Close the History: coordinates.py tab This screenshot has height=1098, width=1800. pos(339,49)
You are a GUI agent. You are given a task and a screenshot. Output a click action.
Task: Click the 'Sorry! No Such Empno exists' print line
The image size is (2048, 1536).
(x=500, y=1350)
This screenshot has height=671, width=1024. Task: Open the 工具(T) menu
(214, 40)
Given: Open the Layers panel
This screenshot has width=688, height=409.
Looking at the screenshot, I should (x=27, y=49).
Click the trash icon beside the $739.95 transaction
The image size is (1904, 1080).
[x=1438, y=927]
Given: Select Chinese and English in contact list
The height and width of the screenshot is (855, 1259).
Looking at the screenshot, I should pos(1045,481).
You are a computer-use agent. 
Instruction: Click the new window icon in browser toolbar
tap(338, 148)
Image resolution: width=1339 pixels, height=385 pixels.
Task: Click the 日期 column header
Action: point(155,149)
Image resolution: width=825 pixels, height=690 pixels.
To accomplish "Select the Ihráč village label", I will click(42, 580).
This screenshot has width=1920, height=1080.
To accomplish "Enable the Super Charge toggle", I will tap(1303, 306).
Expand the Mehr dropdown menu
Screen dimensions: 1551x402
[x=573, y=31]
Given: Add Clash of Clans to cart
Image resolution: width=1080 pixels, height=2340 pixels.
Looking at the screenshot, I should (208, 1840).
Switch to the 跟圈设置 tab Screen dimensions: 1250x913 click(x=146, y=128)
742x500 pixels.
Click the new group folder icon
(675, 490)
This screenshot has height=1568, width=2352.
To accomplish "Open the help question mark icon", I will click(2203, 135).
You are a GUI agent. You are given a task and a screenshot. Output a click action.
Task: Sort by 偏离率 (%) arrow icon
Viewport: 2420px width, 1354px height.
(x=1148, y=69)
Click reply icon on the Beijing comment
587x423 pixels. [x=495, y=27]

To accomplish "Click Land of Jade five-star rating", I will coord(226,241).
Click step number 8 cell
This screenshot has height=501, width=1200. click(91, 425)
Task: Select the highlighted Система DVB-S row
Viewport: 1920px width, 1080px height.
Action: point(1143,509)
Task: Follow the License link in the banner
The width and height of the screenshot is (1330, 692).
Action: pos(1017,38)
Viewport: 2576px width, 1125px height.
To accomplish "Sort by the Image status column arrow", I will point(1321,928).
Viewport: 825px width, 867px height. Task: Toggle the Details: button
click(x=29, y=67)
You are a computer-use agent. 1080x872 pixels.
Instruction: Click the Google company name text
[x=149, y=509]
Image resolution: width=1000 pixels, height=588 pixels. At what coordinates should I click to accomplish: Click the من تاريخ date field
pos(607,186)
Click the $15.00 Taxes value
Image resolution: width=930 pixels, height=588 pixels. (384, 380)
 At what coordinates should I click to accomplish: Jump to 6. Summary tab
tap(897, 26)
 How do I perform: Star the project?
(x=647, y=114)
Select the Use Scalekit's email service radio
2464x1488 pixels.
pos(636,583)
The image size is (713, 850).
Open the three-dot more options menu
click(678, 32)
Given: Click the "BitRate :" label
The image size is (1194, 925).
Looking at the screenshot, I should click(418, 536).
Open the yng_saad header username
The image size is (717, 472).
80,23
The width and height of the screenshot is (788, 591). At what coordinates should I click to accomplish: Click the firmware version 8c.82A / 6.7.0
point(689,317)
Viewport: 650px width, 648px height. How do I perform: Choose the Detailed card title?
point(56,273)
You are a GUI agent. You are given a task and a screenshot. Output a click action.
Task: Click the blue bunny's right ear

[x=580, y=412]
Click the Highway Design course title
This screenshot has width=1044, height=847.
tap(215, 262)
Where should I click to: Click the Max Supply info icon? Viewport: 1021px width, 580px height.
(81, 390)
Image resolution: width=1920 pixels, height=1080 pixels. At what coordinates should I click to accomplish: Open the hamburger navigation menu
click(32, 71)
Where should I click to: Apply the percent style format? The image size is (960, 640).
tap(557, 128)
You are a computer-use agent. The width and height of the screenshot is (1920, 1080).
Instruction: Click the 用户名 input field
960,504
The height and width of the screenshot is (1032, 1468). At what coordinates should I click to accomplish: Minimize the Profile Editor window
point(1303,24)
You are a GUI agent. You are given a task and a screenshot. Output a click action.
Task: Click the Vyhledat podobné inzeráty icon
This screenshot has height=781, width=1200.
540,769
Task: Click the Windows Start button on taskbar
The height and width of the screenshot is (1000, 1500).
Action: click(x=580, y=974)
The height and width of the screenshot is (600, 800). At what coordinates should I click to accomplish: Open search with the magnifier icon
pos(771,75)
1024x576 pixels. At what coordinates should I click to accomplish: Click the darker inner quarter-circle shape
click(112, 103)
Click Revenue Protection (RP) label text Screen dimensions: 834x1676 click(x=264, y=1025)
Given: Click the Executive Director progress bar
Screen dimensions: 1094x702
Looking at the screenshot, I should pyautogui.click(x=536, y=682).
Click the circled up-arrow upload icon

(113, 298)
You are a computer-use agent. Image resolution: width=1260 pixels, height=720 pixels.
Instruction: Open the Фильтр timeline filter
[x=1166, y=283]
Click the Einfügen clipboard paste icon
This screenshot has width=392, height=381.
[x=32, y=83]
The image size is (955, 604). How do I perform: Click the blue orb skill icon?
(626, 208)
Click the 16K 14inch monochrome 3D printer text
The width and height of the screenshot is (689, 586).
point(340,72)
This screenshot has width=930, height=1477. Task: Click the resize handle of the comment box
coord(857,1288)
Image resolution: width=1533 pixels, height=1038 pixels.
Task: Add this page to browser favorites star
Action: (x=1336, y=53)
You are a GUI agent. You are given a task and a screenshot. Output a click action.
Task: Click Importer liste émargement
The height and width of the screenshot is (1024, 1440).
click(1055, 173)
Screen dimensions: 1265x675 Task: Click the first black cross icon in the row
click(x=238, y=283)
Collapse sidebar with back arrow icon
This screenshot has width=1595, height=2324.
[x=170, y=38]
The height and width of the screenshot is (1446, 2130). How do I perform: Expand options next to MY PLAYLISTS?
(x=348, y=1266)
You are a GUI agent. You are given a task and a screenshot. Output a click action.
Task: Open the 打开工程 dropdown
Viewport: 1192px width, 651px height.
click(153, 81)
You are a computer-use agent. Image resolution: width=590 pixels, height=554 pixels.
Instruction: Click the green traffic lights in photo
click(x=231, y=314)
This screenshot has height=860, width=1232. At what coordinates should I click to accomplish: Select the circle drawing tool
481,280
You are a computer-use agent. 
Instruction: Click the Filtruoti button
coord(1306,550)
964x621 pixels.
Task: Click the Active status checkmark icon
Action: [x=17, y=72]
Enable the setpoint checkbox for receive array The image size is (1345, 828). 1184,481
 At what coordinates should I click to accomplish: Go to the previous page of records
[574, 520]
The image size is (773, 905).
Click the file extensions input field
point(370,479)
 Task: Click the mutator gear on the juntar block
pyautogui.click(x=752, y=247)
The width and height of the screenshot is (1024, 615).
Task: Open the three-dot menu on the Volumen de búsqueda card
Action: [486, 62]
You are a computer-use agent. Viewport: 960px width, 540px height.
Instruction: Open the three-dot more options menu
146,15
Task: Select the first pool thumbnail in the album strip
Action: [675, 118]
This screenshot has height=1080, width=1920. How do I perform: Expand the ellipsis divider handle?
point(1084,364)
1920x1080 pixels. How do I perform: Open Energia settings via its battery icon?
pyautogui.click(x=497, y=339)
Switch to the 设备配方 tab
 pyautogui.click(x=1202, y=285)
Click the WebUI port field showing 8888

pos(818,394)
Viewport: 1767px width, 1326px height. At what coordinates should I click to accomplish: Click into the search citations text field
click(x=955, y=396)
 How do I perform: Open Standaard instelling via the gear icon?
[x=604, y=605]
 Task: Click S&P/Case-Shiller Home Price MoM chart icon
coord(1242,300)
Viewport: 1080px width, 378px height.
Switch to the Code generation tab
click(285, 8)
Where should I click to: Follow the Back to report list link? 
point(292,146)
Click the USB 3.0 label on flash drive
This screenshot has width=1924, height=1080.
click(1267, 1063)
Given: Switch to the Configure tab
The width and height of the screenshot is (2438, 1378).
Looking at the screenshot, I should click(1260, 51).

================================

Work instructions: Report only the number of lines in the rows above that contain the string "browser".

Result for this exercise: 2